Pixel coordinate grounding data
-- Opening Marker --

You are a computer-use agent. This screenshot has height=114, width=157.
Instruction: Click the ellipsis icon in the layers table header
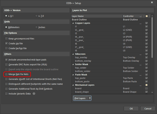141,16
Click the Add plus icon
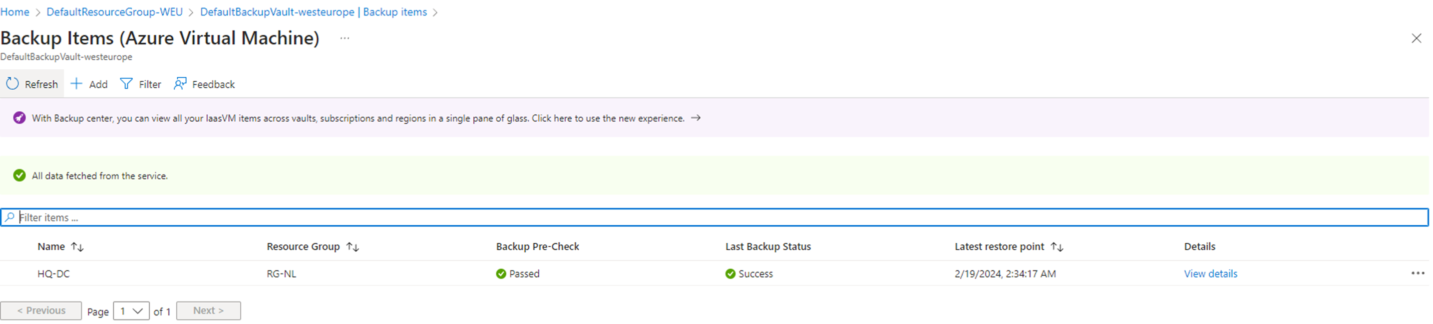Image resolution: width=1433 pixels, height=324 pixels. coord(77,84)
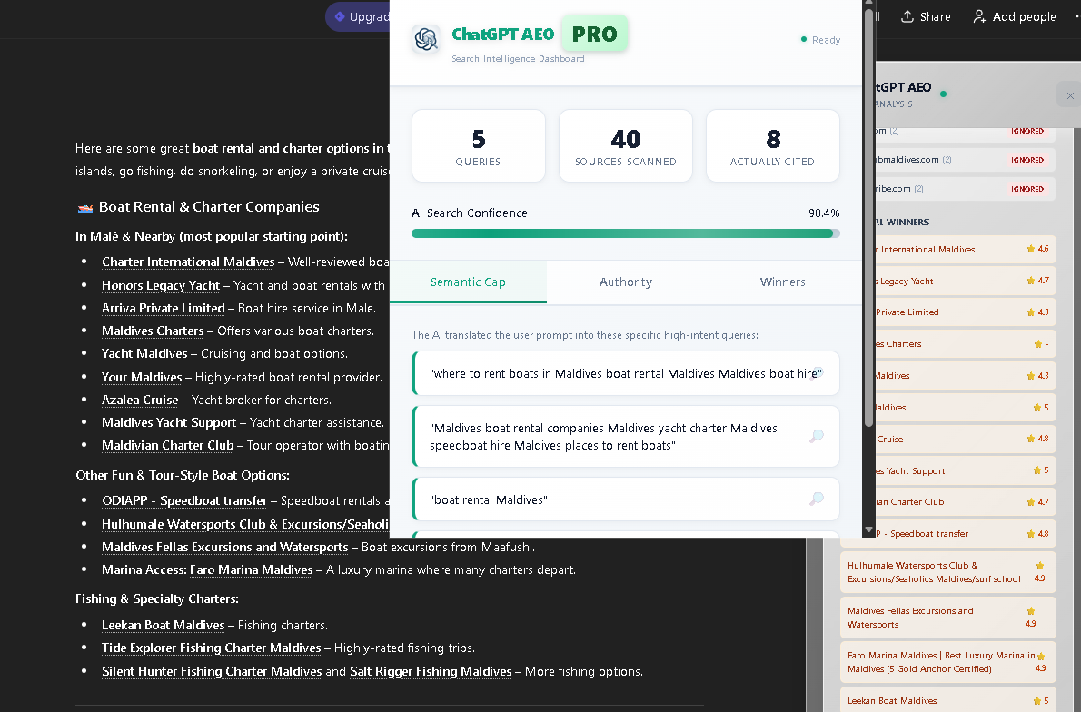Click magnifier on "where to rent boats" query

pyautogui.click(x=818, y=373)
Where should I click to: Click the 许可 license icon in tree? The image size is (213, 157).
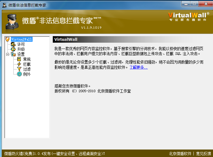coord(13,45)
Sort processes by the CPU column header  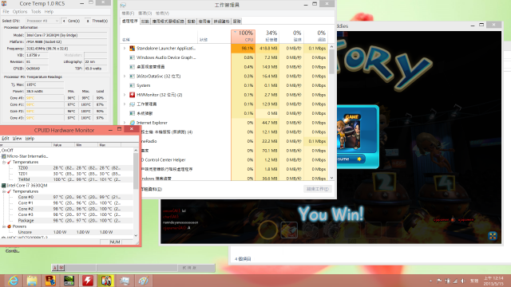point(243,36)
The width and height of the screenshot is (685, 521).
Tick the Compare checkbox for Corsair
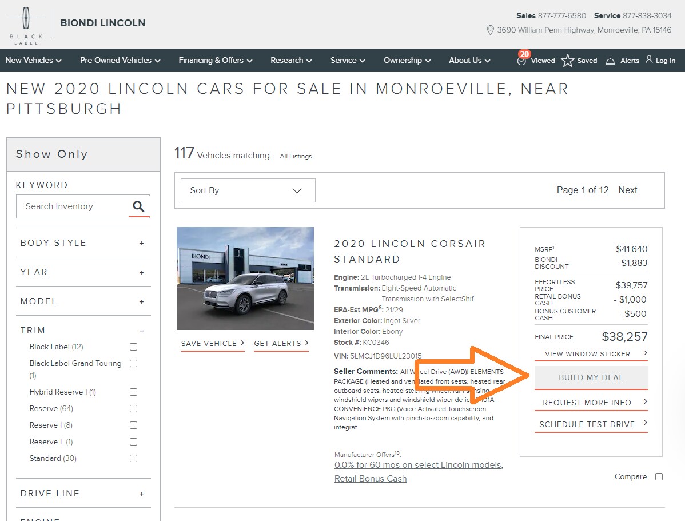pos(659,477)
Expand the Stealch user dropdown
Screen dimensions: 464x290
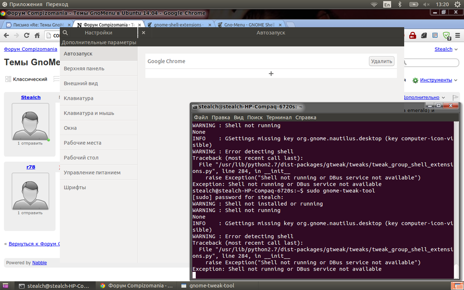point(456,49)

-- Closing Marker --
-- Opening Marker --

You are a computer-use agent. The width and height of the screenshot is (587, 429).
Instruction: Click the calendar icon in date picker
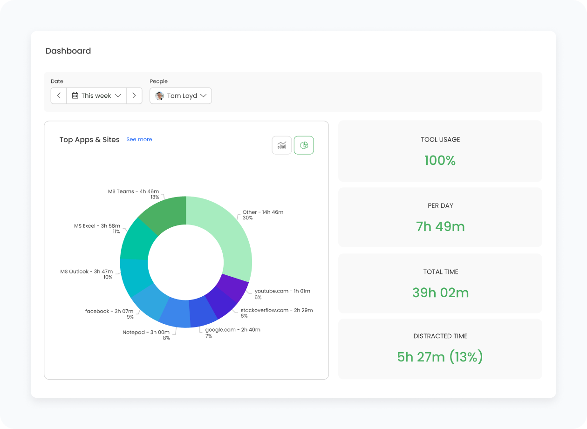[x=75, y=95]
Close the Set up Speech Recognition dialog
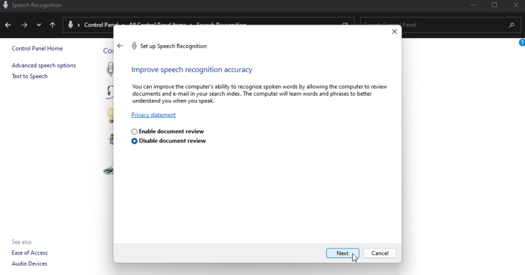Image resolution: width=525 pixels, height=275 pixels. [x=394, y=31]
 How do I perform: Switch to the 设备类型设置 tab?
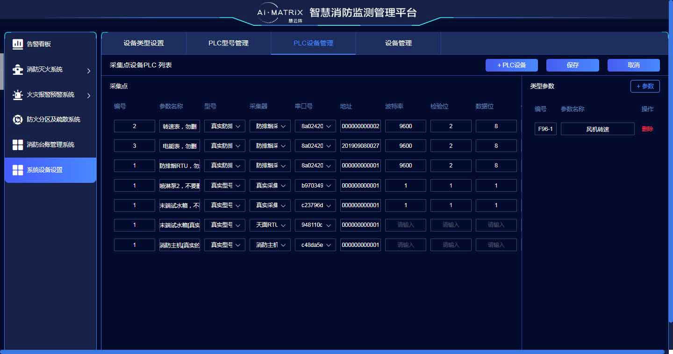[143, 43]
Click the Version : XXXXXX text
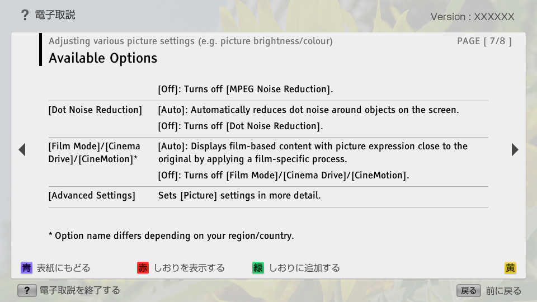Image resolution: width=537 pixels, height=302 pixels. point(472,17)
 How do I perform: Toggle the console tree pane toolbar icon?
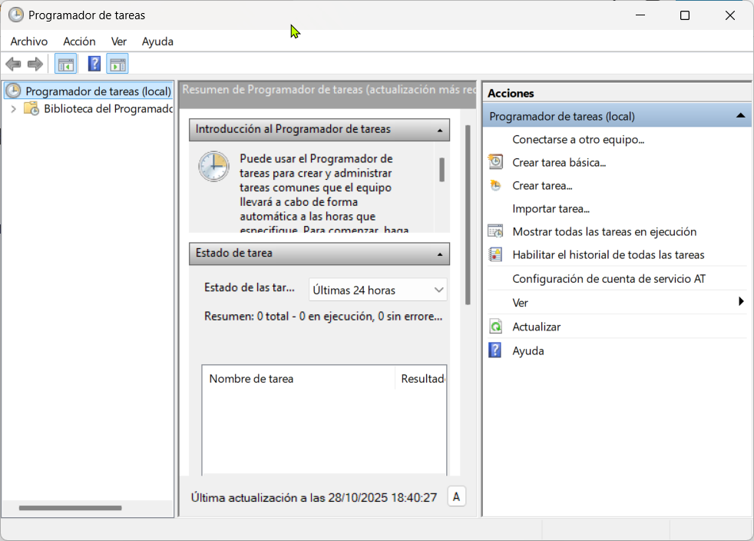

-- Closing Marker --
-- Opening Marker --

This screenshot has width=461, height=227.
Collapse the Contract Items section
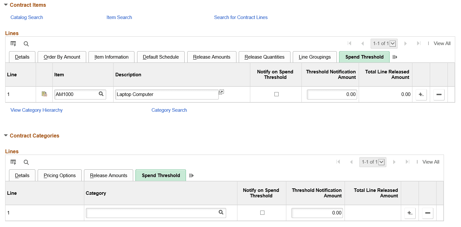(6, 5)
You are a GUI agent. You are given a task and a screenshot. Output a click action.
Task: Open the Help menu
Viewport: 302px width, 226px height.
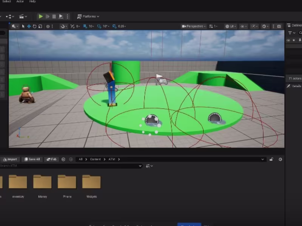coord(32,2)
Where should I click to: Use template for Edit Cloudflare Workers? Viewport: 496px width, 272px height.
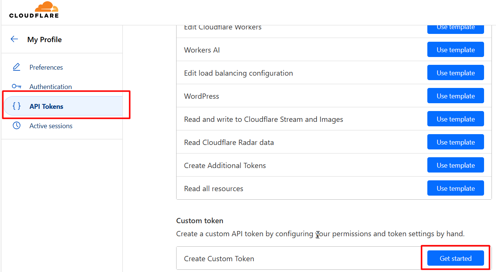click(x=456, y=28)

-- Closing Marker --

• EXERCISE: Respond with the exact lines above running from the one containing "Instruction: Click the calendar" to the one containing "How do I perform: Toggle", both ends kept and no pictures included.

• ANSWER BELOW:
Instruction: Click the calendar icon in date picker
[x=75, y=95]
Close the Set up Speech Recognition dialog
Image resolution: width=525 pixels, height=275 pixels. [x=394, y=31]
 How do I perform: Switch to the 设备类型设置 tab?
[143, 43]
Click the Version : XXXXXX text
Image resolution: width=537 pixels, height=302 pixels. point(472,17)
 How do I perform: Toggle the console tree pane toolbar icon?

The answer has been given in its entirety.